On such excursions, you can typically spot cultural differences from the moment you step off the plane. Yet, when it comes to the business of construction, there are more similarities than you might expect, particularly when it comes to expectations for equipment. Following are four "universal truths" I've discovered on my journeys:
1. Quality is not an option. There are regions of the world where price is the deciding factor when it comes to acquiring equipment, but they're becoming fewer and farther between. Contractors in emerging markets are starting to recognize the importance quality of construction and components plays in ensuring equipment can get the job done, day in and day out. Quality is even more crucial on jobsites in remote areas or communities with limited or no service support.
In developed nations, quality is not just desirable but expected. We expect that the equipment will perform as well or better than indicated and will provide a long service life at a reasonable cost.

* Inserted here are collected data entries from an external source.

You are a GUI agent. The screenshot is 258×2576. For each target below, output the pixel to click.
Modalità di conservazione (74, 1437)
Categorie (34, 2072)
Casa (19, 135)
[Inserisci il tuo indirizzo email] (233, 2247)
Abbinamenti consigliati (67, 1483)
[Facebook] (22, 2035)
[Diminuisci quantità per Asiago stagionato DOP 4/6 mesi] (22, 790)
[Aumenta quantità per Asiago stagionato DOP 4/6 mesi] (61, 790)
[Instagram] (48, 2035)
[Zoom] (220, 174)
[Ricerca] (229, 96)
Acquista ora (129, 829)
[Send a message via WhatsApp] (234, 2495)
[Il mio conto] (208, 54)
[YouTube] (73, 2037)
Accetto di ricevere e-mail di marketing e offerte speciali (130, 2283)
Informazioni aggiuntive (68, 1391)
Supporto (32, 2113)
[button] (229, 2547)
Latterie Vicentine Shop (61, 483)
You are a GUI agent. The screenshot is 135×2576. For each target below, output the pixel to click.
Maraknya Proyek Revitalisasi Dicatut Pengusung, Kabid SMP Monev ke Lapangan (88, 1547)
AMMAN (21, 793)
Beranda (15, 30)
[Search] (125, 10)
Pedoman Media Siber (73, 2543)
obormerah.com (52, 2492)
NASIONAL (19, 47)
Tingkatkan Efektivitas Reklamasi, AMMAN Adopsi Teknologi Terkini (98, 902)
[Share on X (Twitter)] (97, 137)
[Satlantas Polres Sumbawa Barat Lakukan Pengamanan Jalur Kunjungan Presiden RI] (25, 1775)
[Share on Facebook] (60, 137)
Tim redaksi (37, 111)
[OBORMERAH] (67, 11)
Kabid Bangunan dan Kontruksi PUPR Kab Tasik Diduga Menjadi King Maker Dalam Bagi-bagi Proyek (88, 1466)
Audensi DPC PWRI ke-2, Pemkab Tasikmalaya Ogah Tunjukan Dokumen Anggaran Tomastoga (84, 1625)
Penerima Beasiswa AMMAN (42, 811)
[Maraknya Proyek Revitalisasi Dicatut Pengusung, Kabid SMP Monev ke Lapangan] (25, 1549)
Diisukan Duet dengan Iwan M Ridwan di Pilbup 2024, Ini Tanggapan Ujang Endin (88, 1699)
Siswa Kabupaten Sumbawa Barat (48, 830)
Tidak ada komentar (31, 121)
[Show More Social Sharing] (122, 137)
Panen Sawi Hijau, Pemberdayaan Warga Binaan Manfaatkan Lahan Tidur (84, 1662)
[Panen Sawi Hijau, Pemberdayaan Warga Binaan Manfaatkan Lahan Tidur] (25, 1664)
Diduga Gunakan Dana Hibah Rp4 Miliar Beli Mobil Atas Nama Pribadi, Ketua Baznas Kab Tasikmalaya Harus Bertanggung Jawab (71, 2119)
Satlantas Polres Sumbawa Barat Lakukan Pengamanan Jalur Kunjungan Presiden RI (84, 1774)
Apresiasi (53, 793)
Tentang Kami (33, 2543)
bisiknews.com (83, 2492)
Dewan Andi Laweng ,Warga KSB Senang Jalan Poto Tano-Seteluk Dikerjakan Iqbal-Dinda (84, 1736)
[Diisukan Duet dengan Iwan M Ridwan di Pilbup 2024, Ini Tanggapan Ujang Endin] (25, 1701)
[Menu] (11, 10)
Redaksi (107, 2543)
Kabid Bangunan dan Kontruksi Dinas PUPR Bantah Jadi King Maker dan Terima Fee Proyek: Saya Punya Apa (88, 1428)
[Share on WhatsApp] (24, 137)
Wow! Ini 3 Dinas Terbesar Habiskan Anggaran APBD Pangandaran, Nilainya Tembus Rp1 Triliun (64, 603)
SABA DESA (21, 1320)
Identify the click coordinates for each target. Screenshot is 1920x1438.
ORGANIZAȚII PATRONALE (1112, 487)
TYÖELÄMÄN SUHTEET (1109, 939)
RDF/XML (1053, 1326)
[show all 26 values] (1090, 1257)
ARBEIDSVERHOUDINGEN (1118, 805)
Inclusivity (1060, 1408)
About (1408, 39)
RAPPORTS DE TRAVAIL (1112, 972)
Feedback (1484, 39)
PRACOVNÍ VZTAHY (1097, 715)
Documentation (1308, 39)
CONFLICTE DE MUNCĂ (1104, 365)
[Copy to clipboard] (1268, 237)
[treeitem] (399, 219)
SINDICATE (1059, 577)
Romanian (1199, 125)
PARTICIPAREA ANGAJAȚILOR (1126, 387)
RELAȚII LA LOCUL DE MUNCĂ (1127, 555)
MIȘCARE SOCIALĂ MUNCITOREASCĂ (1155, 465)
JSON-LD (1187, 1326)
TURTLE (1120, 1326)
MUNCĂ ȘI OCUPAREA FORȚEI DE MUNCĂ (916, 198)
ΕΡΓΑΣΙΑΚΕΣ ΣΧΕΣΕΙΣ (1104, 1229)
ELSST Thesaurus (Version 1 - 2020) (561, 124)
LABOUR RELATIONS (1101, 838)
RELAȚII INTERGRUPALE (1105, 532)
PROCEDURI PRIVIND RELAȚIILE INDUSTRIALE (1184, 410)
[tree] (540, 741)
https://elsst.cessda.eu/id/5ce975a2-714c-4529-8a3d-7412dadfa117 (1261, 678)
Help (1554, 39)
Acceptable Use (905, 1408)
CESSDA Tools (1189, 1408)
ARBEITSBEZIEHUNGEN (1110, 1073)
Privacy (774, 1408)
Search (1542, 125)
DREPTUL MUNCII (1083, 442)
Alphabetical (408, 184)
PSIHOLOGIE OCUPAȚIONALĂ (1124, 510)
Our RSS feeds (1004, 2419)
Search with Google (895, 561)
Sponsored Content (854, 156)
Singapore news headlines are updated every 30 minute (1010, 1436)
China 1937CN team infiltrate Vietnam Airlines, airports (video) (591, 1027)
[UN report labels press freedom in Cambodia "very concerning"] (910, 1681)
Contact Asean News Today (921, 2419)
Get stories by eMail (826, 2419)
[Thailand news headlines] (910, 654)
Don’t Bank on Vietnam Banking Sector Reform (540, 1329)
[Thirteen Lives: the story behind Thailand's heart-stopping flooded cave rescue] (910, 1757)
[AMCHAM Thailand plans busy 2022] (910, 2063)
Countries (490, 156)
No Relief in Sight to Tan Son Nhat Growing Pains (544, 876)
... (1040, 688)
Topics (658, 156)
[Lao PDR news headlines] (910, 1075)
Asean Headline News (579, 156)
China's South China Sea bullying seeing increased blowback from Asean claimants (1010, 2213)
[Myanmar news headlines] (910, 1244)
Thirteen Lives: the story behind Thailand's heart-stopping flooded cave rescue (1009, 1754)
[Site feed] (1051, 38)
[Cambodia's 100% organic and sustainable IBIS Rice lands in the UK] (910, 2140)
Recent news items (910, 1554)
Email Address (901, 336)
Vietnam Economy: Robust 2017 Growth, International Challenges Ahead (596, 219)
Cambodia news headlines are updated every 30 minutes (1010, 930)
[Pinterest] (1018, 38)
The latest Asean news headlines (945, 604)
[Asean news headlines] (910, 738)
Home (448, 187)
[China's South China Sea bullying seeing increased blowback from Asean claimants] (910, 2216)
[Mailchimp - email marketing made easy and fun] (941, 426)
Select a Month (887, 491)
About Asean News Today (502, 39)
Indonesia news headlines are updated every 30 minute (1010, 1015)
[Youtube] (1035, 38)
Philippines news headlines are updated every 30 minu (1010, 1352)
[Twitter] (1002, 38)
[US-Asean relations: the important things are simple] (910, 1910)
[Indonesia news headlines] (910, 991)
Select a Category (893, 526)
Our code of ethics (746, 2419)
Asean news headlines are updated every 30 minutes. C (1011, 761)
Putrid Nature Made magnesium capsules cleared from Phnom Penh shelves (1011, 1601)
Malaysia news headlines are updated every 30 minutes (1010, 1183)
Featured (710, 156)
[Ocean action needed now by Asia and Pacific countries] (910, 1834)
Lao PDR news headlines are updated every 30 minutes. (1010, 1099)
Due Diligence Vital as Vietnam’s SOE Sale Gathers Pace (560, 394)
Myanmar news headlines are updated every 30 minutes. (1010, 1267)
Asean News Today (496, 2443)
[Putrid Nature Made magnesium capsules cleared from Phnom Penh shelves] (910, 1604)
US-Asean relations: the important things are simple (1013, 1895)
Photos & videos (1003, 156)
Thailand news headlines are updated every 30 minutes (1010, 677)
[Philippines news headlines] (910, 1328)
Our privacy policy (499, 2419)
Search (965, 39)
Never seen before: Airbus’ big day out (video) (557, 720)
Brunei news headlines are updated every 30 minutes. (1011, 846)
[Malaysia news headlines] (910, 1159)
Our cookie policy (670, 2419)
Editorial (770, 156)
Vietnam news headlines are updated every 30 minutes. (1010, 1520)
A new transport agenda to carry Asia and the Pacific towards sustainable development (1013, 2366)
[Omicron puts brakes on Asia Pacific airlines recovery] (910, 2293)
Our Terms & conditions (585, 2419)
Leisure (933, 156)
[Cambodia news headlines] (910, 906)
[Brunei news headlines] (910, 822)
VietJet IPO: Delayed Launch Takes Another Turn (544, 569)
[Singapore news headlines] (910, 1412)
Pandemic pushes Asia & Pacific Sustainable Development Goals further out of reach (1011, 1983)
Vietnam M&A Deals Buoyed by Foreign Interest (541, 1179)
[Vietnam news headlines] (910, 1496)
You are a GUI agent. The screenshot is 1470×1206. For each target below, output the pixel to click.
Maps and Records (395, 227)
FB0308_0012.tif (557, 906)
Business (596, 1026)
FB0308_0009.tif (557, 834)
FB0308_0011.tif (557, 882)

2. Durability is a must. Along with an expectation for quality comes a demand for durability. Construction equipment represents a substantial capital investment for any business, regardless where it's used. Contractors don't just expect equipment to last, they demand that it be able to do so, regardless of the operating environment.
While in Asia a few years ago, we were told about a large project on a remote mountaintop in Northern China. Equipment was difficult and costly to transport to the site, so machines used on the project had to be able to withstand continuous operation in harsh conditions for months at a time. Quality of construction and durability of components proved the deciding factor in the equipment the contractor chose to use.
3. After-sale support is essential. Regardless where your finger falls on the globe, if a machine goes down, it needs to be fixed and fixed quickly. Having individuals and organizations willing to stand behind you to keep equipment in operation is a must to ensure projects stay on track and profitability can be maintained.
In Vienna, Austria, we had a chance to visit an extensive jobsite for an all-new university campus in a crowded section of the city. The project required the use of 17 tower cranes simultaneously — a feat that demanded exceptional support from the local Liebherr dealer to ensure the cranes were set up properly and continued to operate as expected.
4. Doing more with less is becoming a universal goal. There are countries where labor is still sufficiently cheap to enable work to be completed manually. But contractors around the world are recognizing the need to improve efficiency, enhance profits and complete projects in a more timely manner. They also recognize that equipment can provide the means to do so.
Obviously, cultural and political divides remain between many nations. But the objectives for the equipment utilized in construction are similar. This can benefit all of us by pushing manufacturers to continuously improve equipment designs in order to meet the growing expectations of what has truly become a global marketplace.